With our current workload it may be a few months before this is done. We would be happy if a company or individual would like to provide an engineer for 2-3 weeks and we could get this done right away.
-Frank
Aug 24, 2007
Testing The Petstore 2
PushToTest is partnering with ReplicateTech to provide virtual and dynamic testbeds using PushToTest TestMaker 5. Our first step in this partnership is to develop knowledge of how TestMaker operates in the ReplicateTech environment. Today we completed installation of the PushToTest TestMaker 5 environment and the Sun Blueprints Petstore 2 (beta) onto the ReplicateTech lab.

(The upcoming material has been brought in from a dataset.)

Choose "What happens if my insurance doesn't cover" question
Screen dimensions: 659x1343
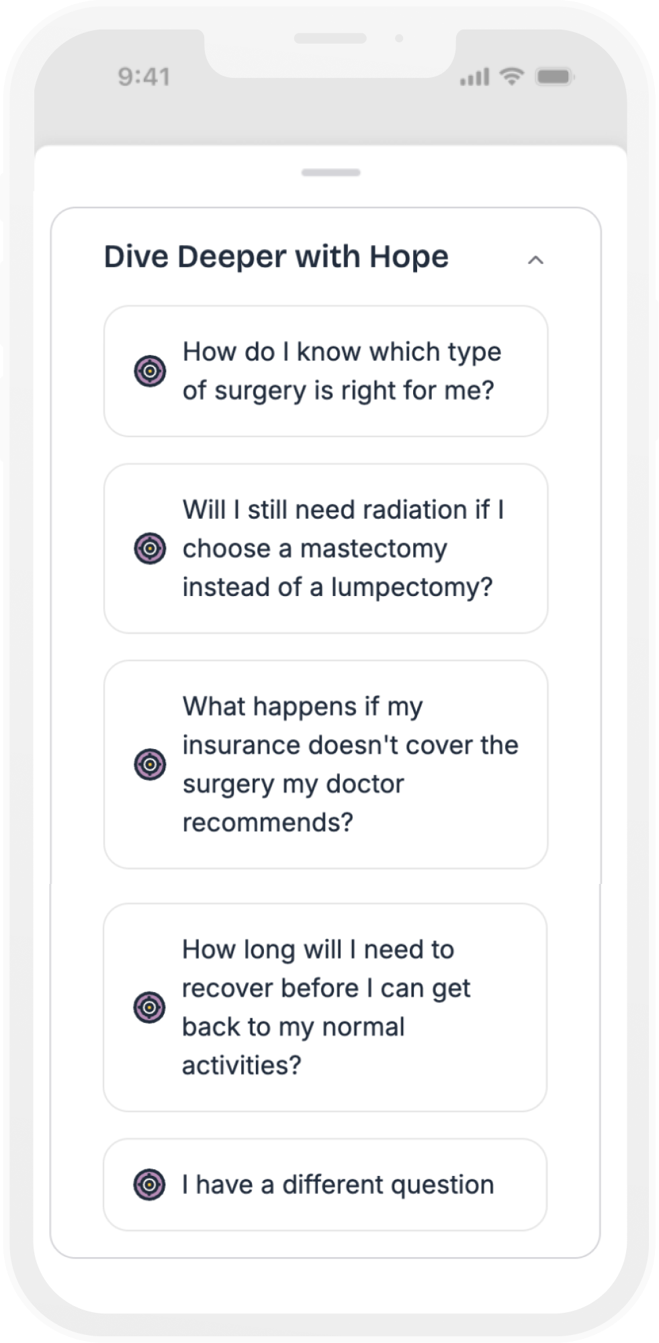click(x=349, y=764)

Sun has very much moved the Petstore forward from the current 1.3 version. Petstore 2 is an entirely new application that delivers a rich Internet application using Web 2.0 technologies: AJAX, RSS, mashups, and client-side animation.
We are going to create a set of TestMaker test scripts to test the Ajax capabilities of Petstore 2. We should be ready in a day or two with these scripts to conduct our first scalability test.

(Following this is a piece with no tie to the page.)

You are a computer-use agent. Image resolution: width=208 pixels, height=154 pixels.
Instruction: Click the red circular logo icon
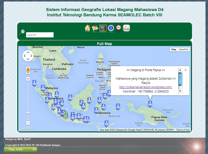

Our plan is to use the "snapshot" capability to record the initial state of the Petstore and its Derby database. Then to operate the test at 10 levels of concurrent requests and 3 varieties of sequences. ReplicateTech uses VMWare so the snapshot capabilities will make rolling-back the Petstore to a known initial state easy.
I will be keeping a diary of the experience and use it to write an article for one of the on-line developer communities and to be incorporated into the TestMaker documentation.
Feel free to post your comment about this project.
-Frank
Aug 23, 2007
Jython 2.2 Ships!
Jython 2.2 is the first major overhaul of the Jython dynamic scripting language in 4 years. Jython 2.2 implements the internal architecture of Python 2.2 and includes numerous features from Python 2.3.
Jython is a Java implementation of the Python language. It allows users to compile Python source code to Java byte codes, and run the resulting bytecodes on any Java Virtual Machine.
Jython 2.2 has support for most of Python 2.2 and numerous features from Python 2.3. The new release - the first major overhaul in 4 years - includes many major changes:
- new-style classes
- Java Collections integration
- PEP 302 implementation
- iterators
- generators
- __future__ division
- support for running on JDK1.5 and 1.6
- new installer
- a significant number of features to bring Jython in line with CPython
The Jython download is at: http://sourceforge.net/project/showfiles.php?group_id=12867
The Jython community meets at: http://www.jython.org
-Frank
Aug 16, 2007
TestMaker on TheServerSide.com
The Server Side ran our announcement of TestMaker 5 today at:
http://www.theserverside.com/news/thread.tss?thread_id=46598
We also issued a press release on the new product. Download the press release
If you are so inclined, please post a reply asking a question or telling of your experience using TestMaker. The more you post the more attention we get.
Thanks.
-Frank
Aug 15, 2007
Google TechTalk on TestMaker
I gave a TechTalk at Google yesterday on TestMaker 5. I showed how TestMaker reuses unit tests as functional tests, load tests, and service monitors. Google recorded the TechTalk and makes the video available at:
http://video.google.co.uk/videoplay?docid=-4427578441647658650
-Frank
Aug 13, 2007
TestMaker 5.0 Released!
The new TestMaker 5.0 is now available for immediate download! The new release is the full and complete TestMaker 5 product.
http://www.pushtotest.com/Downloads/registrationForm
-Frank
Aug 07, 2007
TestMaker Datasheet Now Available
I put together a 2-page sales sheet on TestMaker 5 to help our salespeople. The sales sheet gives the high-level benefits-orientated features found in TestMaker 5.0.
Download a 2-Page Datasheet on TestMaker, (1.9 Mbyte, Adobe Acrobat format.)
Thanks!
-Frank
Aug 06, 2007
CVS, Subversion, Mercurial
PushToTest plans to release TestMaker 5 this week. We wanted to move from CVS to Subversion after the TestMaker 5 release. A blog by Charlie Nutter at Sun's JRuby group makes me wonder if we should move to Mercurial instead. Any feedback, opinions, questions are welcome.